* What you need to do: Using the data below, copy out all lines with the word "computer".

_ _ _ _ _ _ _

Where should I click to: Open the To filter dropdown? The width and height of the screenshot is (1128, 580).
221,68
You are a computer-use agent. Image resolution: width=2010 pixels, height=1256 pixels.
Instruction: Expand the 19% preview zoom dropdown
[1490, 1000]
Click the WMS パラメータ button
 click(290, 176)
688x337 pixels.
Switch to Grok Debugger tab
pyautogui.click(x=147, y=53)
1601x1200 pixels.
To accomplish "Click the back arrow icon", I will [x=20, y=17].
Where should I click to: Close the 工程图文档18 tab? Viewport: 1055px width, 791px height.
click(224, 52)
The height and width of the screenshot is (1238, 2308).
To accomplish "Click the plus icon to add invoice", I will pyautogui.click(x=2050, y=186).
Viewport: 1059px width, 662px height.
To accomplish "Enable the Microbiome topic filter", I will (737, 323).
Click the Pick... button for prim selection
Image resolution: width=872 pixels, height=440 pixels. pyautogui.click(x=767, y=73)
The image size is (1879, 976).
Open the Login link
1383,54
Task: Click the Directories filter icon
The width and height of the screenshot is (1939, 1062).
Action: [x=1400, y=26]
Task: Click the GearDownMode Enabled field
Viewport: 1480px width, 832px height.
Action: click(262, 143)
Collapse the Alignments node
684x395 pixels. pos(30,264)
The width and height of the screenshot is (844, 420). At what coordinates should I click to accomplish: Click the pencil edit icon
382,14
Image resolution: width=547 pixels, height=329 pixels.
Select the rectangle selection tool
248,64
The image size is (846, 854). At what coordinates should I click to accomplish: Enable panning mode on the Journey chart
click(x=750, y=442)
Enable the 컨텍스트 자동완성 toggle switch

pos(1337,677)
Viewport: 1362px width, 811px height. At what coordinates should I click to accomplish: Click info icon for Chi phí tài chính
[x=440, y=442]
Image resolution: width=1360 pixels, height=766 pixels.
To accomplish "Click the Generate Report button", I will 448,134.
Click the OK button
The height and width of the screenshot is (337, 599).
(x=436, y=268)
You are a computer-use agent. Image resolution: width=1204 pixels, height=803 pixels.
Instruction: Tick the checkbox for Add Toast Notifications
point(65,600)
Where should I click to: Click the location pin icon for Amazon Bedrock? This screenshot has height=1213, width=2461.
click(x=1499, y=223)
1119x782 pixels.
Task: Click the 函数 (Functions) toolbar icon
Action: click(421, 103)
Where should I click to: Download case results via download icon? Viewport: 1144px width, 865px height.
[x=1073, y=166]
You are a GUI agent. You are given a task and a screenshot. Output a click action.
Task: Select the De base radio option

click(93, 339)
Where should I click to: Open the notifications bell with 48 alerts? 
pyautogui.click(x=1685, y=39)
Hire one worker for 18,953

_ _ _ _ _ _ _

* Expected answer:
You are a computer-use agent. Image resolution: width=2010 pixels, height=1256 pixels.
You are a computer-use agent. Image resolution: width=1204 pixels, height=803 pixels.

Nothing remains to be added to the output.